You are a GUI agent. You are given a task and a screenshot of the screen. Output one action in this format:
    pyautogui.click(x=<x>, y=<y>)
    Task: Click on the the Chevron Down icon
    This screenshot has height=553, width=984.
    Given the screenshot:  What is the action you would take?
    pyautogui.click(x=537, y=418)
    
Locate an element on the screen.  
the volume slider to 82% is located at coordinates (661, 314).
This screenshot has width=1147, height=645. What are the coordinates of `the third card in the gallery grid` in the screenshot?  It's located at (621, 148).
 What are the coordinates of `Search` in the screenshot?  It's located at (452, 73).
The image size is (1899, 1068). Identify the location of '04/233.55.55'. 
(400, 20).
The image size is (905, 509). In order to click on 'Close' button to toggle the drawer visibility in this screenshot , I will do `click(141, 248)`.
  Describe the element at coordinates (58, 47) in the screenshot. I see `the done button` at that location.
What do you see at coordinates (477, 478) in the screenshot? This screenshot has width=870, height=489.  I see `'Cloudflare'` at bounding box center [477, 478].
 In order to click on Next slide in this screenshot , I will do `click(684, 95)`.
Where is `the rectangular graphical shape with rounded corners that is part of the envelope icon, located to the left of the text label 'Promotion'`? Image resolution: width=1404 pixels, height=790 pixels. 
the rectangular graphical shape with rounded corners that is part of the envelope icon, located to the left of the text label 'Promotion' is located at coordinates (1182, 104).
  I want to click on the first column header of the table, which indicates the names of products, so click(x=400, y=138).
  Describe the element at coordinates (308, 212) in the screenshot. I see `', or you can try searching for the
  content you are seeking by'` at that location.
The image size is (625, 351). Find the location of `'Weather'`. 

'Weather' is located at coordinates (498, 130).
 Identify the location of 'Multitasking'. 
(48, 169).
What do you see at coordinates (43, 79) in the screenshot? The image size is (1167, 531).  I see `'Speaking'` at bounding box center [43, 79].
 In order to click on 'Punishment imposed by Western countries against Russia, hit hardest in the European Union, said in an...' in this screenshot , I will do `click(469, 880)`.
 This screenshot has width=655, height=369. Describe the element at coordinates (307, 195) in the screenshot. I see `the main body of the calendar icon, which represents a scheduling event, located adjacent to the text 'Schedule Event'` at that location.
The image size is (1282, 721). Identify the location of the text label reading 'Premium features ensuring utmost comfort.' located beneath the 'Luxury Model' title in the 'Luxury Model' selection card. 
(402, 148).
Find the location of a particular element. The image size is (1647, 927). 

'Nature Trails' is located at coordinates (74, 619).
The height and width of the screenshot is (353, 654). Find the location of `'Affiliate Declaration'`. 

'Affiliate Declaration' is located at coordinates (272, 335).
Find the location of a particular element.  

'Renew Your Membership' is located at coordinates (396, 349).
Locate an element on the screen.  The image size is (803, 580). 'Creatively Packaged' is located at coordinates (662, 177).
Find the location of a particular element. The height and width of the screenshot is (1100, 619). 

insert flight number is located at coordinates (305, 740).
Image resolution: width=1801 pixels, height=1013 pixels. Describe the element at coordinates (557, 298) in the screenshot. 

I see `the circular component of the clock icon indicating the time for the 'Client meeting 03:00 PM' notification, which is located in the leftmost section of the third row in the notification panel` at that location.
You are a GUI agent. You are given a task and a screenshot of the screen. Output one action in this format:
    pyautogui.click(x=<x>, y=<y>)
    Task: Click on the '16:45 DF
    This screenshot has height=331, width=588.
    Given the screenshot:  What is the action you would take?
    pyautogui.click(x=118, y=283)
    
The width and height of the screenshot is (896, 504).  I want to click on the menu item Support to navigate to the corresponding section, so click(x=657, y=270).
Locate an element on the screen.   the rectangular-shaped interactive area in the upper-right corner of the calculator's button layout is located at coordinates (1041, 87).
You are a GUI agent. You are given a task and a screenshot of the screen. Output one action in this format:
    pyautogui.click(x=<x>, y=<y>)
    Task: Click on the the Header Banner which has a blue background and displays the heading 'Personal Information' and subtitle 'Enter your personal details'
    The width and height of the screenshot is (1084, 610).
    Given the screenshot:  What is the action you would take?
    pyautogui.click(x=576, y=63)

__SET PROBLEM__
Reproduce verbatim the rows between the line holding "Identify the location of 'Multitasking'." and the line holding "This screenshot has width=655, height=369.", inclusive.

__WRITTEN SOLUTION__
 Identify the location of 'Multitasking'. 
(48, 169).
What do you see at coordinates (43, 79) in the screenshot? The image size is (1167, 531).  I see `'Speaking'` at bounding box center [43, 79].
 In order to click on 'Punishment imposed by Western countries against Russia, hit hardest in the European Union, said in an...' in this screenshot , I will do `click(469, 880)`.
 This screenshot has width=655, height=369. Describe the element at coordinates (307, 195) in the screenshot. I see `the main body of the calendar icon, which represents a scheduling event, located adjacent to the text 'Schedule Event'` at that location.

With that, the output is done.